BLOCO DE TEXTO:
━━━━━━━━━━━━━━━━━━━━
Meu primeiro contato com a psiquiatria se deu muito antes de me dar conta. Na infância, notava que a minha avó passava horas tomando banho e limpando sua casa. O que parecia ser um excesso de zelo, provavelmente se tratava de um quadro de TOC (Transtorno Obsessivo Compulsivo) não tratado. Às vezes ouvia um parente ou outro tocar disfarçadamente na história de um tio que nem cheguei a conhecer, médico cirurgião muito renomado em sua cidade, mas que infelizmente cometeu suicidio durante o que reconheço hoje ter sido um episódio depressivo psicótico grave. Na época, final dos anos 1980, o tabu e a falta de informação a respeito dos transtornos mentais era grande, mesmo dentro da comunidade médica, o que definitivamente deve ter atrasado muito o acesso a um tratamento precoce adequado.
Aos meus sete anos de idade, já no início dos anos 2000, em mais um evento desafortunado, meu pai sofreu um assalto a mão armada e acabou por abrir um quadro de TEPT (Transtorno de Estresse Pós-Traumático) que, posteriormente, desencadeou um episódio depressivo grave. De novo, o acesso atrasado a um tratamento psiquiátrico de qualidade definitivamente deve ter sido um dos principais responsáveis pela deterioração do quadro. Felizmente, dessa vez o desfecho foi bem diferente. Achamos um bom psiquiatra e depois de relativamente pouco tempo, o resultado terapêutico foi impressionante! Meu pai finalmente voltou a ser quem era!
━━━━━━━━━━━━━━━━━━━━
TRECHOS DOS REGISTROS:
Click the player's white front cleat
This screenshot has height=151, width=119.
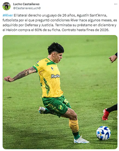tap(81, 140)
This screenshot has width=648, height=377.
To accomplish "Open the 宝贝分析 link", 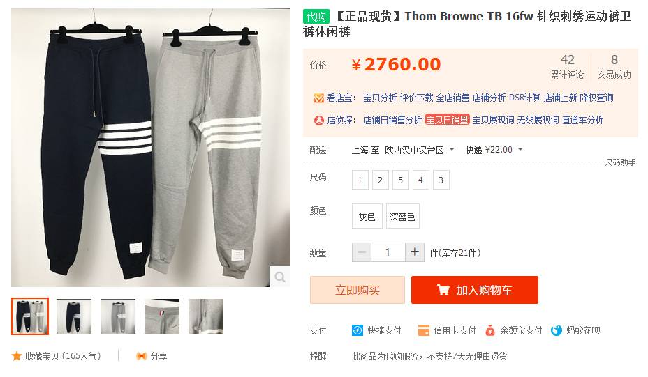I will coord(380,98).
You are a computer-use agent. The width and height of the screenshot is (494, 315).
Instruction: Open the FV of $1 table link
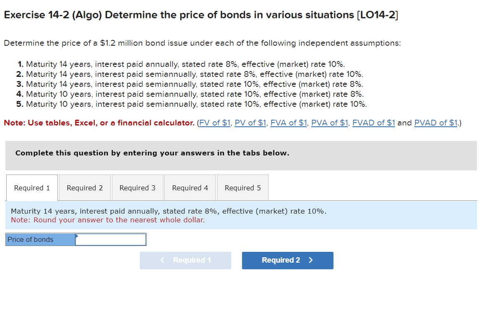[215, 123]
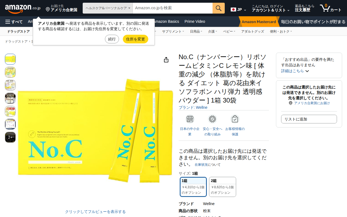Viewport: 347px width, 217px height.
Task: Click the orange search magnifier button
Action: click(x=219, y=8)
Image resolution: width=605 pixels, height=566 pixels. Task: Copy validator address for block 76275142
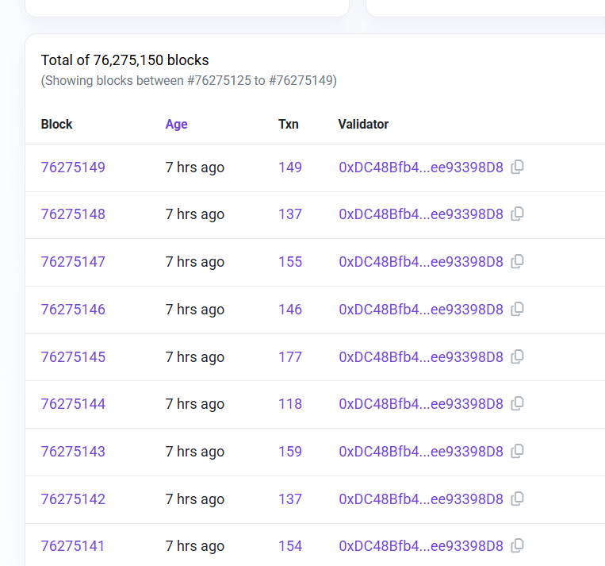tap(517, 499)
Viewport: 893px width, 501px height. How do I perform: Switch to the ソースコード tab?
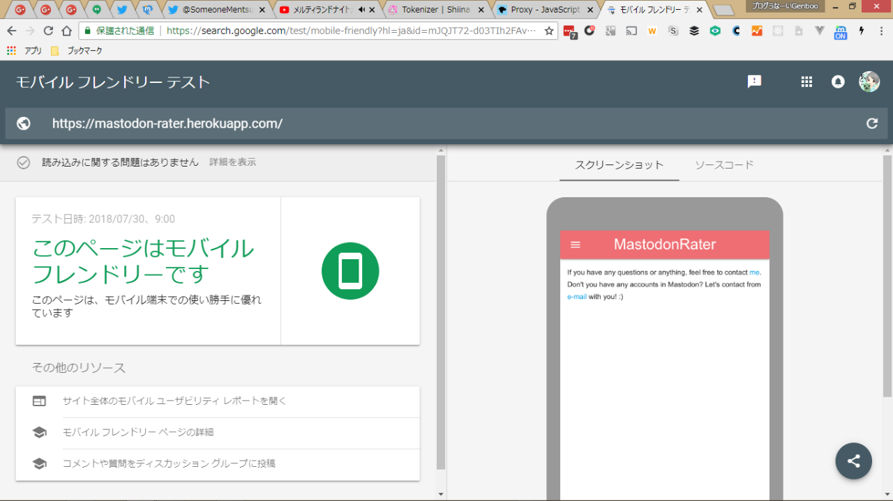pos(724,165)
━━━━━━━━━━━━━━━━━━━━
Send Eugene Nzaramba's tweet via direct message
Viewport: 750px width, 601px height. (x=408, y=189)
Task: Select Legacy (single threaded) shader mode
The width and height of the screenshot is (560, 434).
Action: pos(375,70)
━━━━━━━━━━━━━━━━━━━━
REQUISITO A: Liste todos os quadros psiquiátricos específicos que o relato atribui a familiares do autor, junto com o familiar a que cada um se refere.
REQUISITO B: Transcreva do relato o trecho de "Meu primeiro contato" até "tratamento precoce adequado.", incluindo essas palavras.
Os registros não são necessários para realizar o que se pede.

ÁREA DE RESPOSTA A:
- TOC (Transtorno Obsessivo Compulsivo): a avó
- Episódio depressivo psicótico grave: o tio
- TEPT (Transtorno de Estresse Pós-Traumático): o pai
- Episódio depressivo grave: o pai

ÁREA DE RESPOSTA B:
Meu primeiro contato com a psiquiatria se deu muito antes de me dar conta. Na infância, notava que a minha avó passava horas tomando banho e limpando sua casa. O que parecia ser um excesso de zelo, provavelmente se tratava de um quadro de TOC (Transtorno Obsessivo Compulsivo) não tratado. Às vezes ouvia um parente ou outro tocar disfarçadamente na história de um tio que nem cheguei a conhecer, médico cirurgião muito renomado em sua cidade, mas que infelizmente cometeu suicidio durante o que reconheço hoje ter sido um episódio depressivo psicótico grave. Na época, final dos anos 1980, o tabu e a falta de informação a respeito dos transtornos mentais era grande, mesmo dentro da comunidade médica, o que definitivamente deve ter atrasado muito o acesso a um tratamento precoce adequado.